And then came the Sun

Derryinver, Connemara by Renee Plantureux

Yes! We’ve had our second dry day in a row. In a row! Great cause for celebration and excitement after the last few weeks of non stop rain. Our poor hens have been trudging around in the swamp that used to be our garden looking very bedraggled and forlorn. I can detect a spring in their step to day which is catching..

Yesterday I left the breakfast dishes in the sink I was so keen to get outside and enjoy the sun. I went to visit a friend in Moyard, a small townland nearby and I stopped on the Bog road ( above ) to take some pictures en route. It’s near the spot where I took the blurry rain shots in a recent post, just a little further along the road. Here’s some more photos – just look at that blue sky below!



Blue skies over the Bog Road



I remember taking some pictures not far from here last January and the sky was a similar bright blue colour. It’s striking when you see it reflected in the water pools as you can see in these next images.


Blue reflections on the bog




Blue Pool in the bog




I love the blackness of these turf stacks in the next shots, I suppose due to the fact that they are sodden with water.


Black turf stack




Just look at this next one, it’s more like black iron or lava than turf..


Close up of turf stack

Bog Paintings Series


I’m working on a series of paintings of the bog at the moment. This is a photograph I took out on the Bog Road, between Clifden and Roundstone. I like the strong direction of the Bog furrows across the land. Also, the combination of the Twelve Bens mountain range in the distance with the water in the middle distance, make for a rich composition.


Photo of bog between Clifden and ROundstone



I’ve used all of these features in the painting below.  This one is done on a heavy weight acyrlic paper. I forgot to take a picture at the early stages so this is how it looks after quite a bit of work.

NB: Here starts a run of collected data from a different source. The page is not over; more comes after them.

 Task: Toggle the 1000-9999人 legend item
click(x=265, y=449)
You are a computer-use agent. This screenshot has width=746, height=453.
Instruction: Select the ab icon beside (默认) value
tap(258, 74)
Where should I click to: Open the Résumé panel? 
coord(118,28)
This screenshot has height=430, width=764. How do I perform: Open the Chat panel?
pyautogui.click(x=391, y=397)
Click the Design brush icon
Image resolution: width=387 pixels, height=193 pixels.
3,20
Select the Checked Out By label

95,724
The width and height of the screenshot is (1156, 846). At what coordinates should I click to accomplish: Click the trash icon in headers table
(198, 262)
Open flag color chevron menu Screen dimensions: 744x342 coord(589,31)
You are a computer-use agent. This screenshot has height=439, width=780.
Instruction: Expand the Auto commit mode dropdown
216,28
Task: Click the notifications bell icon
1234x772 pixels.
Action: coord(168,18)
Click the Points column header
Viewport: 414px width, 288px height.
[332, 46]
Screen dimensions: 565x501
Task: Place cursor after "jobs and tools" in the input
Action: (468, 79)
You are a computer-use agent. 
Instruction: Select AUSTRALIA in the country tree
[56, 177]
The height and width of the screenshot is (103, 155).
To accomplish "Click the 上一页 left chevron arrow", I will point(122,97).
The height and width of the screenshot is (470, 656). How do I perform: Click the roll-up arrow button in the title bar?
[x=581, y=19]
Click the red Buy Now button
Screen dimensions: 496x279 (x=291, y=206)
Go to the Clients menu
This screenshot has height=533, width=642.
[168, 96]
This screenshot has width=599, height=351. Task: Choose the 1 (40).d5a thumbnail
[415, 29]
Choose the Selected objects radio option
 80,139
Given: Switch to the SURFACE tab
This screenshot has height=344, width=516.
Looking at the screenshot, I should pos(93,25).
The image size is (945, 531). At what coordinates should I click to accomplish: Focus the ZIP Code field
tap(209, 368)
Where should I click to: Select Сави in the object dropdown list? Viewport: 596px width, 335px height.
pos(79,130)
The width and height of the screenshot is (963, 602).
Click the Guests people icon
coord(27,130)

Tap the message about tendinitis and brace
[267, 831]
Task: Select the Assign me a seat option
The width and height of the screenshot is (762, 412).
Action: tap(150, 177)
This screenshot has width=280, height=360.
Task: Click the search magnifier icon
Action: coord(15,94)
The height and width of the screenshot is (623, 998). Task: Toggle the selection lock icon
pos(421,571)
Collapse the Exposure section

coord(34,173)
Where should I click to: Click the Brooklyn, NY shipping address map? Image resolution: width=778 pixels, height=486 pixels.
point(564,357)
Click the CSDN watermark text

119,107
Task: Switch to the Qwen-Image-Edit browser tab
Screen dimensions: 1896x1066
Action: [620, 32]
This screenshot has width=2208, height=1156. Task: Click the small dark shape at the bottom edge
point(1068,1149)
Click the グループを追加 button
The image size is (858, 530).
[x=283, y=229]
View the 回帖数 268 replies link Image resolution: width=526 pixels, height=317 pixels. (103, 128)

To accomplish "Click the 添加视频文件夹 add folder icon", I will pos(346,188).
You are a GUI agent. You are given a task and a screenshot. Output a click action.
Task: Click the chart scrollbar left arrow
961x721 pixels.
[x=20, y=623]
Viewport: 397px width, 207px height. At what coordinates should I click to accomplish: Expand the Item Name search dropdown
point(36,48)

Painting of bog between Clifden and Roundstone



As you can see, I’ve deepened up the colours considerably ( these rusts and reds are truer later in the year ). I’ve also allowed the lake to bleed in to the bog, washing it away visually. I’ll come back to this one when the paint has dried but it doesn’t need too much more work.

New Bog Paintings

A supply of paint and canvas arrived in the post last week and so I began some new work enthusiastically with my fresh supplies. I have been thinking about some of my old paintings of the bog which I worked quite heavily with paint, something I haven’t done for a while. I decided therefore to apply as much colour as possible at the first sitting and try to build up several layers.
This piece is on a 5 x 5 inch canvas. The composition is based on a section of road that connects Clifden to the village of Roundstone called the ‘Bog Road’. I applied the paint thickly and loosely once I had sketched in a rough compostion with charcoal.


Painting: Bog Road, stage 1



Once the first layer of paint had dried, I added more colour, especially to the foreground on the right (below). I felt it needed red but less roughly applied. I also added more green and gold here in small strokes to descrice this little gully at the side of the road. Then I altered the line where the land meets the sky slightly and added a touch of colour to the clouds as they seemed a bit flat..


Painting: Bog Road, stage 2



I left the rest of the painting much as it was. I was keen to strike a balance with this one – not to overwork it (as I am inclined to do sometimes) and to use plenty of paint in layers, in sympathy with the subject.

Connemara Colour

I took some photographs on a recent walk along the ‘Bog Road’ between Clifden and Roundstone. This is a protected area so the landscape is preserved and the mountain, bog and lake views can be enjoyed unhindered by dwellings. Along the way I found some lovely old twisted Hawthorns and unexpectedly, a colourful grouping of Willow. Here’s a picture of the Hawthorn – I love the knarled branches and the way it has formed itself in the direction of the prevailing wind.


Photo of hawthorn tree



Here’s a close up of the leaves and twigs which have a lovely layer of lichen. This combination of green and grey seems like a perfect partnership in colour to me..


Photo of lichen on hawthorn tree
Here’s the Willow with its colourful and delicate Spring display of catkins (below).


Photo of a willow tree



The next couple of photos are close ups of these bright yellow downy flowers.


Photo 1 of Willow Catkins



Photo 2 of Willow Catkins


They almost have the appearance of tiny sea urchins in water as they move in the breeze.